• _DATA SECTION_
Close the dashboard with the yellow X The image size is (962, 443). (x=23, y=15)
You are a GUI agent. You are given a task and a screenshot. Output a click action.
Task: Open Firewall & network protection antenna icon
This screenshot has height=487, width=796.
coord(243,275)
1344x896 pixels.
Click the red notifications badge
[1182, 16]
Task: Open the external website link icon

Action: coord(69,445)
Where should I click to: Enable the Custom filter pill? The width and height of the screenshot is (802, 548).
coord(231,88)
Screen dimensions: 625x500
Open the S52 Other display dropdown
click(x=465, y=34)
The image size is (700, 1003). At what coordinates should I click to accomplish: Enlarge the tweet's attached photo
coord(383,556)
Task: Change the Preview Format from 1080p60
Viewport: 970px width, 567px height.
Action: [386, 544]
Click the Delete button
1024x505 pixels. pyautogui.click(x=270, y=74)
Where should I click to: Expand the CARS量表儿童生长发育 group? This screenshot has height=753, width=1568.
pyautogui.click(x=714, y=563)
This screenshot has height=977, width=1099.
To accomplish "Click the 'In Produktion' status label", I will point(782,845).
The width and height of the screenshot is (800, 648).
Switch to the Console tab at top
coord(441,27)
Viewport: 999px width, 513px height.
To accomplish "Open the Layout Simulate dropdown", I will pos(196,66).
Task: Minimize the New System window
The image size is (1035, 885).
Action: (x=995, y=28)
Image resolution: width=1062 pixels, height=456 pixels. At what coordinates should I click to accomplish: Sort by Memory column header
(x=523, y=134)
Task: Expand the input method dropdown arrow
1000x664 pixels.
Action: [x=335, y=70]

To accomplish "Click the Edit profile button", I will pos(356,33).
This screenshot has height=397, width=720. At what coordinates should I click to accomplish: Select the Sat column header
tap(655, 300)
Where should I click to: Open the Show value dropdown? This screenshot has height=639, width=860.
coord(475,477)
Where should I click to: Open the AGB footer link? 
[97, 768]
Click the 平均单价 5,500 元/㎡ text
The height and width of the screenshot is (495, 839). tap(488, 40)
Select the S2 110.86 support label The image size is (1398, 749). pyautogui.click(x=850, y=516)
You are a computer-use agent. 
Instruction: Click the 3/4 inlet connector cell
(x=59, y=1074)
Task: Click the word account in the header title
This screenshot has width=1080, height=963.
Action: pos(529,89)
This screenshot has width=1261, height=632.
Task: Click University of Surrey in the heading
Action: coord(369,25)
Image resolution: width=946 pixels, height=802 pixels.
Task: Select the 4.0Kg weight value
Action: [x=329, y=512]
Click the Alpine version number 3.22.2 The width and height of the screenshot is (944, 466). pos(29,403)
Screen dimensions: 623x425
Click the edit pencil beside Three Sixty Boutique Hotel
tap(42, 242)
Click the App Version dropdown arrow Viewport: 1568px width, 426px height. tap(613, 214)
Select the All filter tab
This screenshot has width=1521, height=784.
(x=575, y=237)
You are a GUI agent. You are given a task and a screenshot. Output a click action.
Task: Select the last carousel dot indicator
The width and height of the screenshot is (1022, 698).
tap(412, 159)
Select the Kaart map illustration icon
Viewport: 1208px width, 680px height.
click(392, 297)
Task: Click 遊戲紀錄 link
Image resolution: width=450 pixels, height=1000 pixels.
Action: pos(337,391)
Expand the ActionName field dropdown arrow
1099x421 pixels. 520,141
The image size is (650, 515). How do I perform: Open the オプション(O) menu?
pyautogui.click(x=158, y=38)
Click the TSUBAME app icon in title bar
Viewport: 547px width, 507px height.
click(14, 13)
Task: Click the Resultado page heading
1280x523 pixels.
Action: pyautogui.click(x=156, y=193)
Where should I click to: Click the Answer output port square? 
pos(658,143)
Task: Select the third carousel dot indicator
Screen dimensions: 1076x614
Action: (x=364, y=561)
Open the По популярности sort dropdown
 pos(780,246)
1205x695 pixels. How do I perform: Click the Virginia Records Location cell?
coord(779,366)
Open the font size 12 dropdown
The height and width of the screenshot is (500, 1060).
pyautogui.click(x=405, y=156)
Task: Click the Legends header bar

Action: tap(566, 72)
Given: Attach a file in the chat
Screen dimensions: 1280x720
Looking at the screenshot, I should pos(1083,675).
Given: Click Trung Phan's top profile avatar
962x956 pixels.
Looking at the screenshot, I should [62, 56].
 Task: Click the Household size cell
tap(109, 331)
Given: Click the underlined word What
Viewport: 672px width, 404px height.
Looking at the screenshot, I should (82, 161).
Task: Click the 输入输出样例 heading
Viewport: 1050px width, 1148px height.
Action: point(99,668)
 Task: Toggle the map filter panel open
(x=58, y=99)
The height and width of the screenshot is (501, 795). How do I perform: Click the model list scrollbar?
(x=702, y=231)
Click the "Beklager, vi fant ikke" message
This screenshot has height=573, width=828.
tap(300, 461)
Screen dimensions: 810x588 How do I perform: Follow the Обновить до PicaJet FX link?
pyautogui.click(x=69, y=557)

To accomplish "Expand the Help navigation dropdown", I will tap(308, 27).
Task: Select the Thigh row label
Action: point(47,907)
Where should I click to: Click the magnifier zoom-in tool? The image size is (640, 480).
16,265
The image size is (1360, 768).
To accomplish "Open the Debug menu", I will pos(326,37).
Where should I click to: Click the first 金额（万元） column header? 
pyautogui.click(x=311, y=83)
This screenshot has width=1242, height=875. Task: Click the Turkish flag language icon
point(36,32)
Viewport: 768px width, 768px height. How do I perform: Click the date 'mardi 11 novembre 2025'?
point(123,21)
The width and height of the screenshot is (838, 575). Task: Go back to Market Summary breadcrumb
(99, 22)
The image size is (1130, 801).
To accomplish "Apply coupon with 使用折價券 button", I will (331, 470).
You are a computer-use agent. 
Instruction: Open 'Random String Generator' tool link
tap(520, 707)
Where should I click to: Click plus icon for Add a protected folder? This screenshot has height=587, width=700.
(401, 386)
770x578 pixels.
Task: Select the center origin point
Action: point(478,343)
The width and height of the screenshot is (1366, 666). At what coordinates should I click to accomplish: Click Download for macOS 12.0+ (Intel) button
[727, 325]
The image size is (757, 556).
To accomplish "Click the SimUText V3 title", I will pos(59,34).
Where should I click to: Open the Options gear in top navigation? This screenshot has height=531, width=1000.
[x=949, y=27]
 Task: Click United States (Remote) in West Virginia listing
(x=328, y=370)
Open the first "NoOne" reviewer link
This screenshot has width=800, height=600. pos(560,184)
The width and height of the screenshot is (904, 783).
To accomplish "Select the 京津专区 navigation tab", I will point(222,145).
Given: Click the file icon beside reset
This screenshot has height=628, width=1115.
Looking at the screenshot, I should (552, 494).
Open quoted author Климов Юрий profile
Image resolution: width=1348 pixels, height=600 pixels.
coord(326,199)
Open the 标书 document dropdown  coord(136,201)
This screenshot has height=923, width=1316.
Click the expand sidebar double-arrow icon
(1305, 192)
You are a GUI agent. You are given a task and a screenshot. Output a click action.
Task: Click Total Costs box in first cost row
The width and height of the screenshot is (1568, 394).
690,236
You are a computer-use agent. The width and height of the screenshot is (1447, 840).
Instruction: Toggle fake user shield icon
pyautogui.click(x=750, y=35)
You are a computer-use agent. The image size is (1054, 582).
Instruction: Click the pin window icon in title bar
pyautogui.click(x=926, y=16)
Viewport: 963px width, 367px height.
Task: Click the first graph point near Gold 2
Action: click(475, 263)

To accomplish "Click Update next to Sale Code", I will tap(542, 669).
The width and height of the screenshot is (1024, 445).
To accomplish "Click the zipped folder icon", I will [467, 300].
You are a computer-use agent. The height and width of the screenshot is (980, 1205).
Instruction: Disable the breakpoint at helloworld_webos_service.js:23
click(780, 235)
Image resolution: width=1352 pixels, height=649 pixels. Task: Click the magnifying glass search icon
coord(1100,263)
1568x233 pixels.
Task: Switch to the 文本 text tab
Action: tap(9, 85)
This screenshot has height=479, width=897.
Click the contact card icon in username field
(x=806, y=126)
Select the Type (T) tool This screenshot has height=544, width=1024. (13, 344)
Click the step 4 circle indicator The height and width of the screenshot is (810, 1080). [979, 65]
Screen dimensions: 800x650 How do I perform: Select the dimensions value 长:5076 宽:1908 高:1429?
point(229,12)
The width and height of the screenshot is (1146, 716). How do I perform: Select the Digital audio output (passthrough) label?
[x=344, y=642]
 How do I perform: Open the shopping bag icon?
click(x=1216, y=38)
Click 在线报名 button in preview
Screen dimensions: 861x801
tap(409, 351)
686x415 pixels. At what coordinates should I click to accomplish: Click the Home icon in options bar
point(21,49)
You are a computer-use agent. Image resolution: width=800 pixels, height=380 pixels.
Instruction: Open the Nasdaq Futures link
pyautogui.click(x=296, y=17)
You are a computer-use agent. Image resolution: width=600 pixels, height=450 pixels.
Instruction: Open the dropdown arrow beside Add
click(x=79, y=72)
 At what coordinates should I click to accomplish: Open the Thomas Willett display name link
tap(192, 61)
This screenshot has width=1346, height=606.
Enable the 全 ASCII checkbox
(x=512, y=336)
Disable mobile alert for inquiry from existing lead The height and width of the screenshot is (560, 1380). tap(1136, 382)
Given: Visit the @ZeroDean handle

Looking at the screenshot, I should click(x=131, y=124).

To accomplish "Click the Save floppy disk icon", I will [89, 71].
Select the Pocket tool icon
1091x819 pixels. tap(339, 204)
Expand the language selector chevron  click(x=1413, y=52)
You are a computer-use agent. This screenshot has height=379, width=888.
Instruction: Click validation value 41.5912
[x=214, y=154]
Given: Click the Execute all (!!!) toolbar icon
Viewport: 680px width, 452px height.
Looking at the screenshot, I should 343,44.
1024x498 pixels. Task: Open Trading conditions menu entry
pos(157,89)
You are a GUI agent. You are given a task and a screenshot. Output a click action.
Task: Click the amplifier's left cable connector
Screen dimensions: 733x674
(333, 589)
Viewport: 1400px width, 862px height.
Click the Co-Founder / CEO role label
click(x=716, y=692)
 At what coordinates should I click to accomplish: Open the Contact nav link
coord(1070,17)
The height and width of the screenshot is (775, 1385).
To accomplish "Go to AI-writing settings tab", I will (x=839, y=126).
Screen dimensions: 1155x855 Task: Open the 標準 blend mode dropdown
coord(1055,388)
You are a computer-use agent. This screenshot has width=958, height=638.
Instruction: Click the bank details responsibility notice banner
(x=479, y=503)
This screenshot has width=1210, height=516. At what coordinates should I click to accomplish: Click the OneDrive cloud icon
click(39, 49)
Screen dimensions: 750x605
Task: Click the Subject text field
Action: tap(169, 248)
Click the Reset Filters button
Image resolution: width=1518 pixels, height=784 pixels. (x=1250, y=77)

• _WHAT TO WORK ON_
Look through the entries above and quote exactly the lines from the line with "Where should I click to: Open the Options" to the line with "The width and height of the screenshot is (904, 783).", counting both of those lines.

• _OUTPUT FOR THIS EXERCISE_
Where should I click to: Open the Options gear in top navigation? This screenshot has height=531, width=1000.
[x=949, y=27]
 Task: Click United States (Remote) in West Virginia listing
(x=328, y=370)
Open the first "NoOne" reviewer link
This screenshot has width=800, height=600. pos(560,184)
The width and height of the screenshot is (904, 783).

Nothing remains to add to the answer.